Like Daft Punk, West is full of contradiction, and he also plays up that point with each release.

West’s new tracks — “New Slaves” and “Black Skinhead” — are overbearing, like a Bill Cosby commencement speech. Its messages seem directly targeted at black America, yet white kids will no doubt gobble it up because West is “going hard bro.”

View “New Slaves” and “Black Skinhead” below:

The difference between Daft Punk and Kayne West is that Daft Punk knows its purpose is to rock a crowd. For all of its contradictions, Daft Punk knows what its music is supposed to do — make people dance.

West’s purpose changes with each release, and he is still searching for ways to get into fans’ sub-conscious. The only way he knows how to do that is to be the worst egotistical maniac in the entertainment world.

He has always been a speechifying MC who thinks he’s never gotten enough credit. How he can think that, I don’t know. He still holds the title for best one-two rap and hip-hop punch ever with The College Dropout and Late Registration. Let’s not forget his production credits which include Jay-Z’s masterpiece The Blueprint and the epic Watch The Throne.

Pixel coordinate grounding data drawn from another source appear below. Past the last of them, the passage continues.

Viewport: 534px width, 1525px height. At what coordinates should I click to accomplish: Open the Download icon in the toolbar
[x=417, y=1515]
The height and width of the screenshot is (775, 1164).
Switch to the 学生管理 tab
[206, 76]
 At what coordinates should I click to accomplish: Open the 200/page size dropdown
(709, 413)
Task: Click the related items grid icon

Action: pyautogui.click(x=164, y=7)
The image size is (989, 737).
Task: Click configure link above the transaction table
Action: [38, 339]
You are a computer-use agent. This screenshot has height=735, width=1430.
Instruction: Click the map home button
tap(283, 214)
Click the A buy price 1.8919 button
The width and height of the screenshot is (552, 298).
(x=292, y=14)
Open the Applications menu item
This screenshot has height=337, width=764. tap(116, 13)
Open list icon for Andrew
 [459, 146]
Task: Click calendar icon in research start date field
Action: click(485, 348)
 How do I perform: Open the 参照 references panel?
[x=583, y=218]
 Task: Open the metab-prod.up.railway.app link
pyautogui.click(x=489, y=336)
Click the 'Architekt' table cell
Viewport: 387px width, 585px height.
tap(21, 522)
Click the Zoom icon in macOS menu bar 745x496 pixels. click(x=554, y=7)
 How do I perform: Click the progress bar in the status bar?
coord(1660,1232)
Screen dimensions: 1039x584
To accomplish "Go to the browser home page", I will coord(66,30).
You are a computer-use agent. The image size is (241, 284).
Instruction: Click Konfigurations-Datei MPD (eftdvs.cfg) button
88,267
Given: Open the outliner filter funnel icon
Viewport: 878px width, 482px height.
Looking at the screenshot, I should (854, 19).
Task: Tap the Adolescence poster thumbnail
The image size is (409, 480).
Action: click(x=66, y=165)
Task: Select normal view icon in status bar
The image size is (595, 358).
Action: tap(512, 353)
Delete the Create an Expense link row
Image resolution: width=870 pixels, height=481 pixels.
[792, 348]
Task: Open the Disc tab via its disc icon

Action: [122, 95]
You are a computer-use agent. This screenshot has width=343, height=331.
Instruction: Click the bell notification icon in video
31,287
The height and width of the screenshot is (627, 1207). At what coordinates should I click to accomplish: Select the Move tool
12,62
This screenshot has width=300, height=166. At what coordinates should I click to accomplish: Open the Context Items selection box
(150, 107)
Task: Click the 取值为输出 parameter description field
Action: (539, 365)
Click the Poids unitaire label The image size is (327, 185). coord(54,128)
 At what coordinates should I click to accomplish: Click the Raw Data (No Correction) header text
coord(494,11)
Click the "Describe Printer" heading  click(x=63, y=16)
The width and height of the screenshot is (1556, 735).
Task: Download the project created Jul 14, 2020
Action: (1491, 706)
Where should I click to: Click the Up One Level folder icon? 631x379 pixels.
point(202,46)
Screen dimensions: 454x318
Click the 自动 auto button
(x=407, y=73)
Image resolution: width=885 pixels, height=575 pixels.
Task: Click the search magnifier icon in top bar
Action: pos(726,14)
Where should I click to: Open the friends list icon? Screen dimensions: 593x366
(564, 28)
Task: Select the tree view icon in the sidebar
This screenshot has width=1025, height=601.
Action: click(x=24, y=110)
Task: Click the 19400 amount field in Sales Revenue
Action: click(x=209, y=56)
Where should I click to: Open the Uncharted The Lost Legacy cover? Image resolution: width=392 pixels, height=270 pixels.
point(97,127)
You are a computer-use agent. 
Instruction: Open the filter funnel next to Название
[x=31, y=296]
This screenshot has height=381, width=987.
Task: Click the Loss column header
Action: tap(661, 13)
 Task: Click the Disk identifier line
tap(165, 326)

West hates attention for tabloid drama, yet his antics put himself directly in that atmosphere. He would never ask for a pep talk, but if I could give him one, I’d probably start with, “Really dude, you hate attention, but you’re naming your new album Yeezus?”

If you’re a basketball fan, one could make a case that West is becoming the Kris Humphries of the rap game. Dating Kim Kardashian? Check. West does good things musically as Humphries is sort of underrated on the court. Yet, both talents are overshadowed by the endless need to address elephants in the room in the worst way possible. For Humphries, it was the divorce settlement with Kardashian. For West, it’s defending his jerk actions at gigs and awards ceremonies.

Usually in the case of West, I can ignore most of his ego. The part of his ego I try not to ignore is his music skills. If you put the hullabaloo aside, West is great, and he proves it time and time again. But I feel like Tommy Wiseau in The Room, he’s tearing me apart.

At its core, music is an extension of ego. The only reason to create is because that need for attention. Unlike West, Daft Punk knows its music is a strong enough reason to take heed.